Norway adopts PFOA sales ban
testube OSLO – Norway has become the first European country to introduce legislation that bans the sale of products and textiles containing PFOA. While Norway’s decisiveness on this issue is welcome, Ecotextile News understands there are calls to extend the transition period for this ban as there is currently no agreed procedure to test down to the trace levels that Norway’s Climate and Environment Ministry is talking about – namely 0.001 per cent PFOA in a mixture, 1.0 ug/m2 in textiles and 0.1 per cent of other products’ ‘constituent parts’.
Norway’s ban on the manufacture, import, exports and selling of consumer products and textiles containing PFOA is now in effect. Although after consultation with industry, it has been agreed that a transitional period, allowing the import and sale of products manufactured before 1 June, will last until 1 January 2018.
PFOA is a synthetic acid, which, in the textile industry, is primarily a by-product of other chemicals used in the manufacture of water and oil-resistant products. It is an unintended by-product of some ‘long-chain’ (C8) fluorine-based water and stain repellent fabric treatments.
Extremely persistent and bio-accumulative, concentrations in the environment, wildlife and in human blood are known to be increasing and studies show it can damage reproduction and be carcinogenic in living organisms.
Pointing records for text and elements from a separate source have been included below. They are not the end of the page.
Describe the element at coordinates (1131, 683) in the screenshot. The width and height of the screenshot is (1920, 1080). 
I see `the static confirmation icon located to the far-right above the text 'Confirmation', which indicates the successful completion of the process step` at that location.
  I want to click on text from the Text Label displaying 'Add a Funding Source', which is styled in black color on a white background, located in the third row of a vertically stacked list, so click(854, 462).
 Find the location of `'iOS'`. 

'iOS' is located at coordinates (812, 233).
According to the Norway’s Climate and Environment Ministry, the determination of limit values for “individual parts of a solid product” will be based on the definition of the term “article” as stated in article 3 of the REACH regulation.
“This is an important measure to eliminate the use and release of a substance we know have serious health and environmental harmful effects,” said Marit Kjeldby, deputy director environment directorate on introducing the ban, which took effect from 1 June.